What is alert throttling?
Also known as rate limiting, this sets the the maximum number of alerts that can be transmitted to any given stage inside of an escalation chain for the period defined. Defined on an escalation chain, this is governed by the Rate Limit Alerts field, which is the maximum number of alerts that are allowed to be delivered, and the Rate Limit Period, which is the time during which the number of alerts specified by the Rate Limit Alerts field can be delivered.
If the number of alerts delivered to the chain’s initial stage exceeds the rate limit, then a throttle message is sent to the individuals assigned to that stage. The message states that the number of alerts has exceeded the throttling level. From this point forward, alerts will be escalated to subsequent stages in accordance with your chain’s configuration. Throttle messages, however, will not be escalated and will continue to be sent to the first stage.
Where is this enabled?
What does alert throttling not do?
A common misconception is that rate limits affect instance-level alerts only. In other words, if you were to set a rate limit of 1 for a rate limit period of 30 minutes (1/30), then you’d will only receive 1 alert every half hour about the offending instance. A WinCPU- alert for high usage, for example, would expect to be generate an alert only twice in one hour.

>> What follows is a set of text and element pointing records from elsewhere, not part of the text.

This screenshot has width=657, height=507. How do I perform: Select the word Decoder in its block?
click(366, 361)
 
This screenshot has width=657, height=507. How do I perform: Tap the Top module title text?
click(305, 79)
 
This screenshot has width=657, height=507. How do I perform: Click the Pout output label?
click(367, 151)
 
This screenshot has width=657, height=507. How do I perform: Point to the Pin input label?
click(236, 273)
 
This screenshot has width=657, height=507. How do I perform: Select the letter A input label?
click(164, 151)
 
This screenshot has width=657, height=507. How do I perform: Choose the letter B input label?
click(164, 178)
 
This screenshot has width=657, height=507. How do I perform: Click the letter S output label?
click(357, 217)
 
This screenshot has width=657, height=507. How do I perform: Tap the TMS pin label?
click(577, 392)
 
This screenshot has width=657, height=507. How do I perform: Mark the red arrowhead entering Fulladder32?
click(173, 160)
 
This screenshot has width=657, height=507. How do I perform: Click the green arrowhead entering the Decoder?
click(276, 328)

What this really means is that alerting has been limited for all hosts currently using that alert rule /escalation chain combination. According to the alert rule definition, this may include multiple datasources. Using the above example, you’d get one real alert, then every alert generated afterwards would trigger rate limiting. This would cause missed delivery of alerts.
In this case, consider instead adjusting the trigger interval for an individual datapoint rather than limiting all alerts for hosts.
Another method to decrease the frequency of the number of messages received adjust the escalation interval defined on the Alert Rule. For example, increasing it to 60 minutes would allow for more time to pass before escalating to the next stage, while also not limiting the flow of other alerts.